[Data items]
►

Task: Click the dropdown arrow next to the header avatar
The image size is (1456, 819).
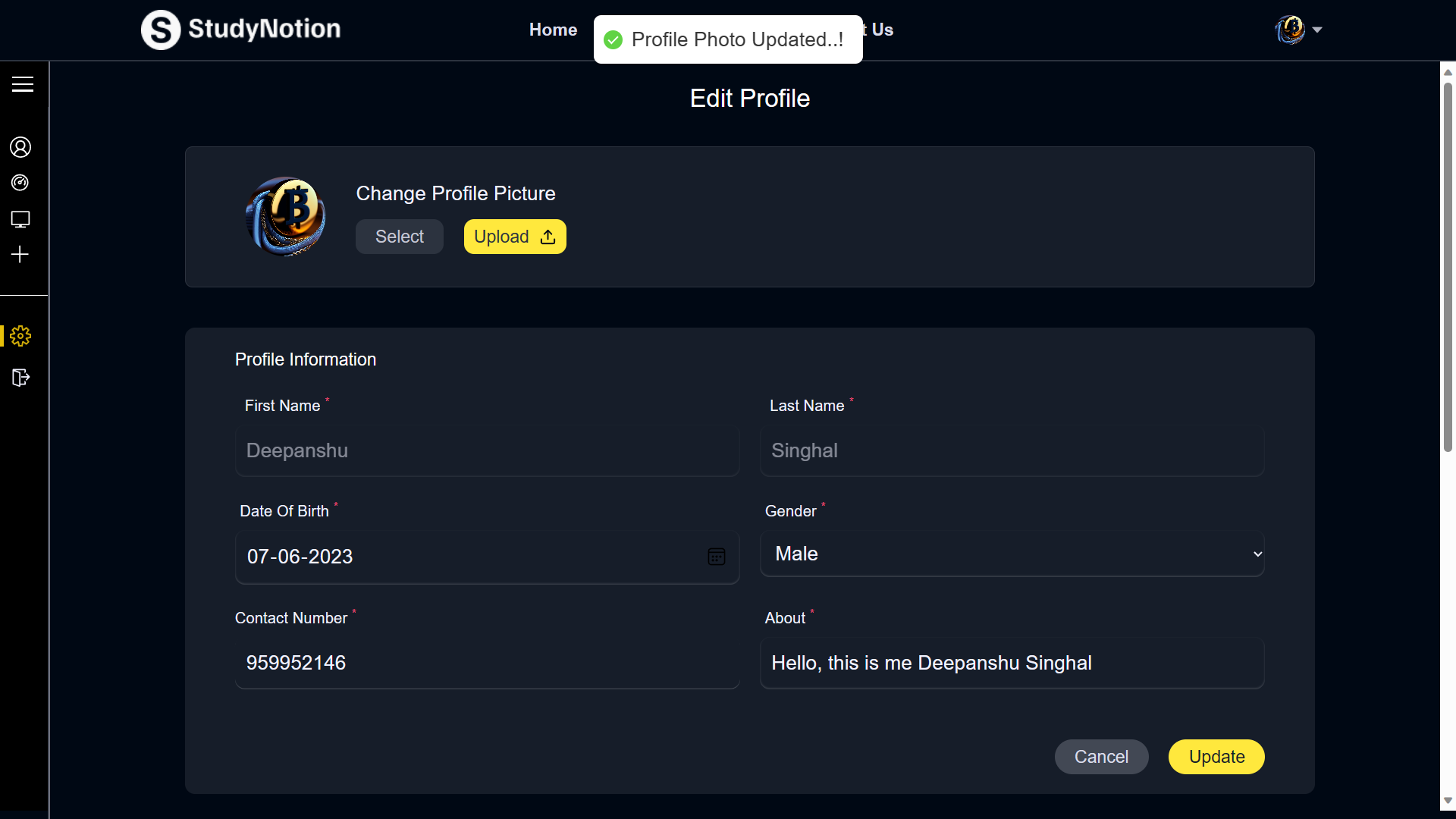Action: coord(1317,30)
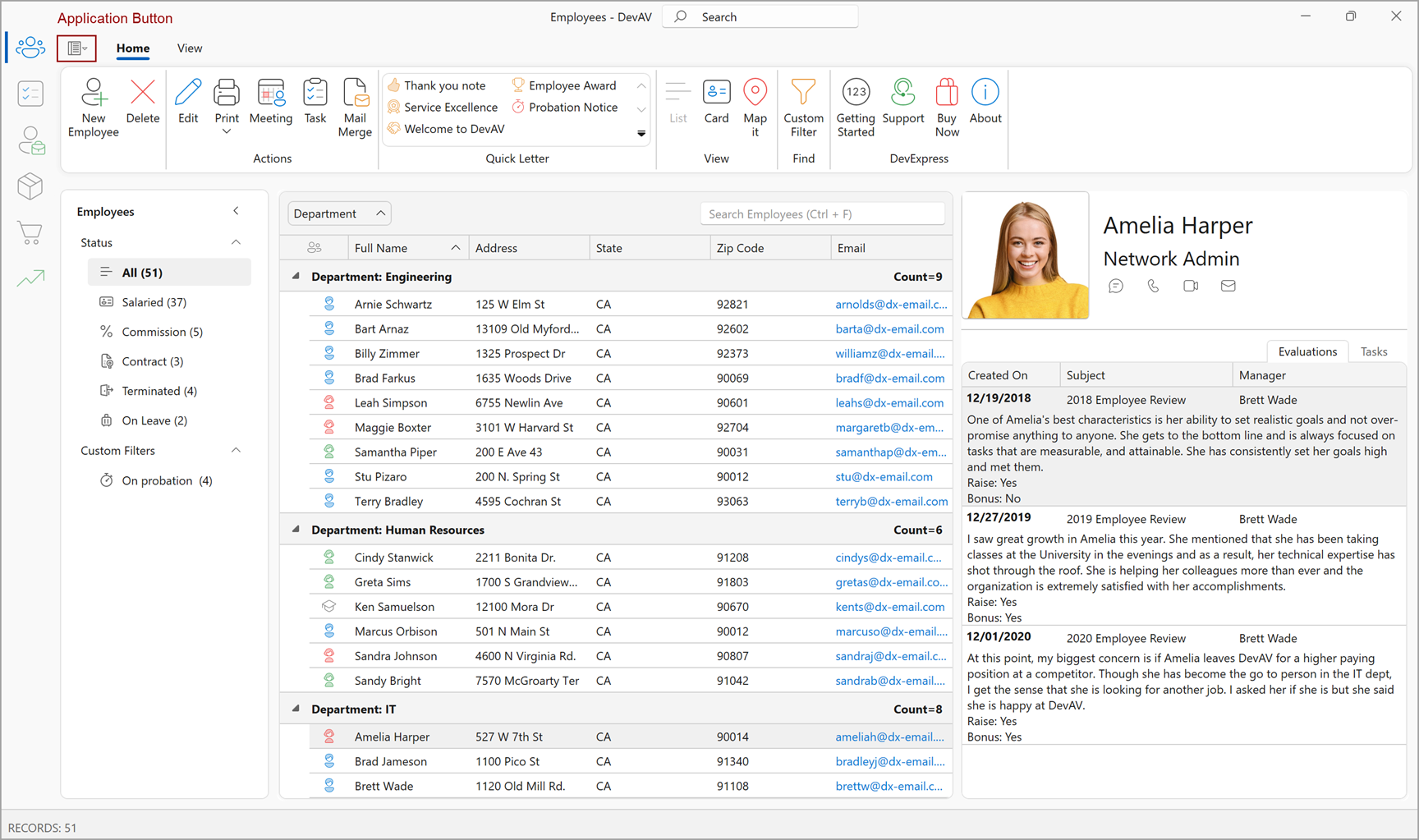This screenshot has height=840, width=1419.
Task: Collapse the Custom Filters section
Action: pyautogui.click(x=236, y=450)
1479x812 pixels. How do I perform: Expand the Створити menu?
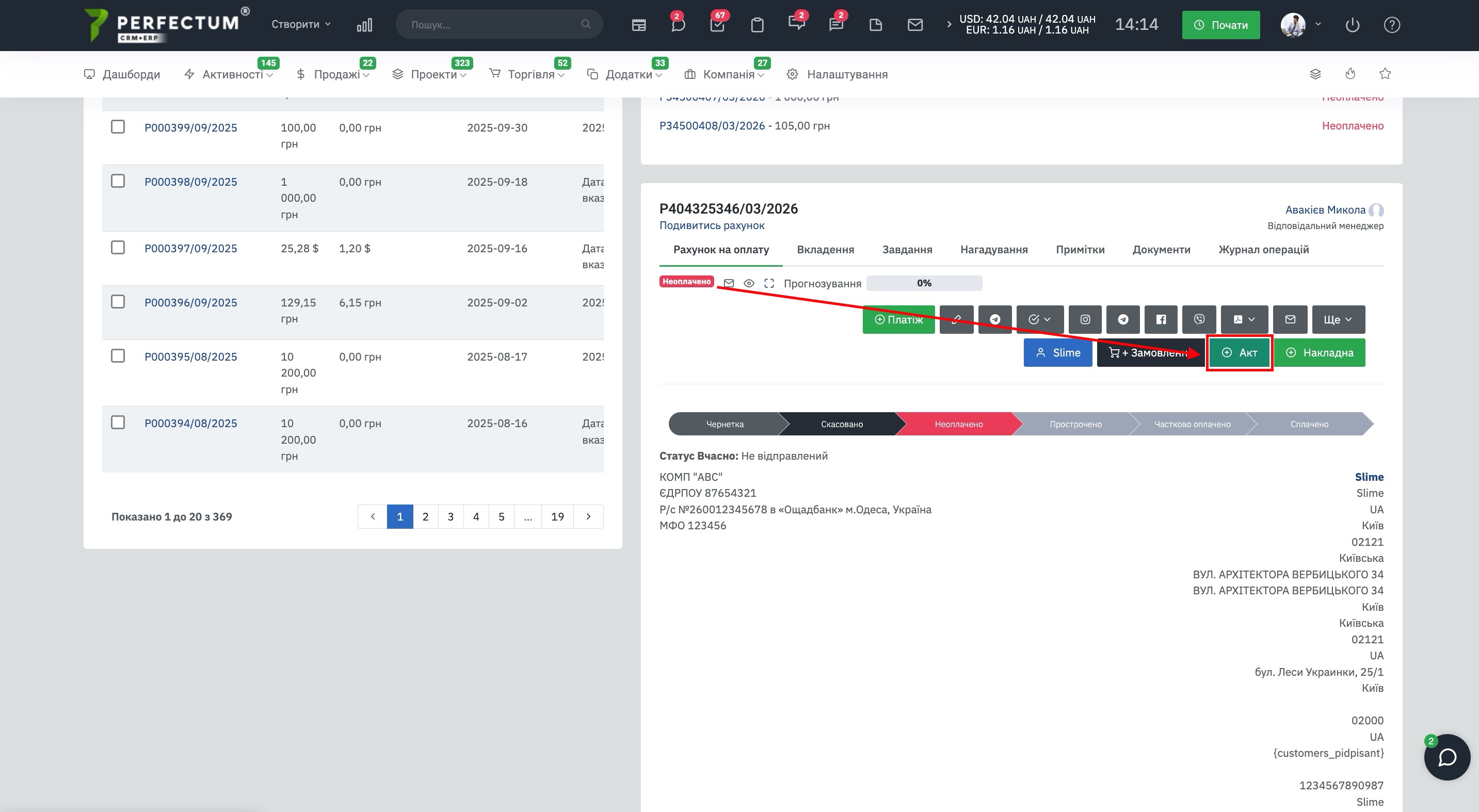pyautogui.click(x=301, y=24)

◄

- [Work required]: Render the data above verbatim and without pictures.

- [Answer to this exercise]:
Task: Click the dropdown arrow next to the header avatar
The image size is (1456, 819).
Action: coord(1317,30)
This screenshot has height=840, width=1419.
Task: Collapse the Custom Filters section
Action: pyautogui.click(x=236, y=450)
1479x812 pixels. How do I perform: Expand the Створити menu?
pyautogui.click(x=301, y=24)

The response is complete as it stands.